**RECORDS SUPPLIED**

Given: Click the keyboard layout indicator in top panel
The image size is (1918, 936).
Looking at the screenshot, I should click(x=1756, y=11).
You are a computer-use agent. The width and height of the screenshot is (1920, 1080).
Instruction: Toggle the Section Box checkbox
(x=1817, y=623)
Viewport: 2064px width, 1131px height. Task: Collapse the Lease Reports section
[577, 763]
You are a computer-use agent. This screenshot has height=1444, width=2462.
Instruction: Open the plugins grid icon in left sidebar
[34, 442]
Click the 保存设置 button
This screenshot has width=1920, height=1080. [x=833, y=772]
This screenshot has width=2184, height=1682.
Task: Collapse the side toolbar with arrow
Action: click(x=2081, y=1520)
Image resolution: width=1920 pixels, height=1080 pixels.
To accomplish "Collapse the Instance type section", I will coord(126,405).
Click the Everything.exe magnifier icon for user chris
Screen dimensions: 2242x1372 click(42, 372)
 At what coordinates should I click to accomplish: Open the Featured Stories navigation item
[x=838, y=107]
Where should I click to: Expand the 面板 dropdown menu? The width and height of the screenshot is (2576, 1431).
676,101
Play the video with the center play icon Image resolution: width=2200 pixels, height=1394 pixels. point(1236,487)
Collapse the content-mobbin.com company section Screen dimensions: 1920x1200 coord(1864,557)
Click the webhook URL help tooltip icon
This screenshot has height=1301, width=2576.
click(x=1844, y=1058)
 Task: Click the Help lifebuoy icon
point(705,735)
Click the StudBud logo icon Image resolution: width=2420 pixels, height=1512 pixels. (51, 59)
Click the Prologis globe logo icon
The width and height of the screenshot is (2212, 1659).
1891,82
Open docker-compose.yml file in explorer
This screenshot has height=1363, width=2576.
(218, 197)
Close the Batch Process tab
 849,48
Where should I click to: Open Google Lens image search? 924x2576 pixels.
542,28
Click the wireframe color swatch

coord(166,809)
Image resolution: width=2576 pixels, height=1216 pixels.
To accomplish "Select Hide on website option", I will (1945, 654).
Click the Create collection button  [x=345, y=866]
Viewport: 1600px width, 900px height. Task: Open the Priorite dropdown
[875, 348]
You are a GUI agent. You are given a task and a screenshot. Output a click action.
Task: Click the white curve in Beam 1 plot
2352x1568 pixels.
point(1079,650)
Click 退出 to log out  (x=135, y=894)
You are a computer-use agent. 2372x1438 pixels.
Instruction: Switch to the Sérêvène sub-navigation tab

**WHAT THIS TASK INVOLVES**
The lines you need run from the one containing "This screenshot has height=1363, width=2576." to the end of the listing. Output exactly those, both ends included.

**SOLUTION**
This screenshot has height=1363, width=2576.
(218, 197)
Close the Batch Process tab
 849,48
Where should I click to: Open Google Lens image search? 924x2576 pixels.
542,28
Click the wireframe color swatch

coord(166,809)
Image resolution: width=2576 pixels, height=1216 pixels.
To accomplish "Select Hide on website option", I will (1945, 654).
Click the Create collection button  [x=345, y=866]
Viewport: 1600px width, 900px height. Task: Open the Priorite dropdown
[875, 348]
You are a GUI agent. You are given a task and a screenshot. Output a click action.
Task: Click the white curve in Beam 1 plot
2352x1568 pixels.
point(1079,650)
Click 退出 to log out  (x=135, y=894)
You are a computer-use agent. 2372x1438 pixels.
Instruction: Switch to the Sérêvène sub-navigation tab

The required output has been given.